Task details –
Pull every line that holds the word "computer" from the entries.

Record excerpts –

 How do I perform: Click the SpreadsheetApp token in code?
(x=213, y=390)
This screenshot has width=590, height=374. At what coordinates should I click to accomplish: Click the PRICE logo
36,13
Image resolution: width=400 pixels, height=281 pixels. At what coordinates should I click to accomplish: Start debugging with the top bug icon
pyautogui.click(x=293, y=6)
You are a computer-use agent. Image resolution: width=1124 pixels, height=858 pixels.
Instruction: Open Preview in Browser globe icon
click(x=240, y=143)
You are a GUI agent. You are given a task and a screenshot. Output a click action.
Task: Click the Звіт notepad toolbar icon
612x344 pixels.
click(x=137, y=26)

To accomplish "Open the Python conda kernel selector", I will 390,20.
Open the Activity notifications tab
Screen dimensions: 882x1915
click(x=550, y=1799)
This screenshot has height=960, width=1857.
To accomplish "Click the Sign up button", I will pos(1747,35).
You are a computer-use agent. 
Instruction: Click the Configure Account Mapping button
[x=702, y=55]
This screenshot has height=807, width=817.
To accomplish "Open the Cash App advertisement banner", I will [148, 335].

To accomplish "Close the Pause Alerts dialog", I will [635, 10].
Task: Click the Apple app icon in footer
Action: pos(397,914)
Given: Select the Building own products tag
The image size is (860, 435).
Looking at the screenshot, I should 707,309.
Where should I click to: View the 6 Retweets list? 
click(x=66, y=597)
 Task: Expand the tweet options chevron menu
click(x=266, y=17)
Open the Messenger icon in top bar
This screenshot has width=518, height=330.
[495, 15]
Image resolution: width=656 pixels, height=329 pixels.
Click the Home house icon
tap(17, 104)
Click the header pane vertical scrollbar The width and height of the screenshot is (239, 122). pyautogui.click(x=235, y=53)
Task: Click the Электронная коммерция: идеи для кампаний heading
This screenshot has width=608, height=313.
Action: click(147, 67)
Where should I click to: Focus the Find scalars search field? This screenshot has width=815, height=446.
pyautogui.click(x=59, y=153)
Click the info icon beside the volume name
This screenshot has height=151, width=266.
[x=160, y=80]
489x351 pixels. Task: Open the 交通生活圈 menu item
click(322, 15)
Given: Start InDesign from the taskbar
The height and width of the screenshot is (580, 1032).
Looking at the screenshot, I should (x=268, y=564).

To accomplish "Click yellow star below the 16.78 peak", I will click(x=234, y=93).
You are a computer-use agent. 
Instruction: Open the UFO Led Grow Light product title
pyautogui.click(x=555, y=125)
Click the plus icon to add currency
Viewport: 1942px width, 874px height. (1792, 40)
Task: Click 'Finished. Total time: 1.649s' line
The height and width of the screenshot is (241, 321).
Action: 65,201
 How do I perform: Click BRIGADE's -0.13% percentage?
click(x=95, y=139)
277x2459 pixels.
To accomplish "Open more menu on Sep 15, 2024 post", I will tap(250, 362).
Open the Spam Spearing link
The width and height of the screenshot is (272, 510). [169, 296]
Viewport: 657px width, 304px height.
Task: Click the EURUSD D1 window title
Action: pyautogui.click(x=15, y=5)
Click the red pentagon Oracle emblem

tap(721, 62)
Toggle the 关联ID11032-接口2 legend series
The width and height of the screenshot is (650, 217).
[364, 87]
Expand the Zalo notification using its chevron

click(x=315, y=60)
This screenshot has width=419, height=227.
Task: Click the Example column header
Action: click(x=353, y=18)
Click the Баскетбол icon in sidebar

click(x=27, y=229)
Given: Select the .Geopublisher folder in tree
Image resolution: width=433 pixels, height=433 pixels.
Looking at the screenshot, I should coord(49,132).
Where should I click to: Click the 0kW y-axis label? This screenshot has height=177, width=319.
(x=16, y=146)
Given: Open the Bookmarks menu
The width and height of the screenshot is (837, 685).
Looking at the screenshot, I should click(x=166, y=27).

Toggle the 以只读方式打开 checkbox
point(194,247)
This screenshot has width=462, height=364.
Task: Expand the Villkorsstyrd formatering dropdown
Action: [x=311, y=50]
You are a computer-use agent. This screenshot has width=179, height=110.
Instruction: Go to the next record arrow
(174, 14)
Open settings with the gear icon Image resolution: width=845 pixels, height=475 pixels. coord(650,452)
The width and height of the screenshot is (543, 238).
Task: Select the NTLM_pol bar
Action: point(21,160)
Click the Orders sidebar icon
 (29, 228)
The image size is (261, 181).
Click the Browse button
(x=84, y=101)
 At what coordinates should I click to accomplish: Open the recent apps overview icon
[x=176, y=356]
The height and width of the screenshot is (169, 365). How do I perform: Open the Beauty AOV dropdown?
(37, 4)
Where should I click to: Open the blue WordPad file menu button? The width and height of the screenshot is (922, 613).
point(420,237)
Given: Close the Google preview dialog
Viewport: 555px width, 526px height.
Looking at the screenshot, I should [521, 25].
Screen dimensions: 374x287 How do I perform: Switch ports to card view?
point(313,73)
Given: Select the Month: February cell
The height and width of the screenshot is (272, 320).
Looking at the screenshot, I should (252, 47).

Solved exercise –
You are a computer-use agent. Image resolution: width=1124 pixels, height=858 pixels.
You are a computer-use agent. 
You are a computer-use agent. 
You are a computer-use agent. This screenshot has width=179, height=110.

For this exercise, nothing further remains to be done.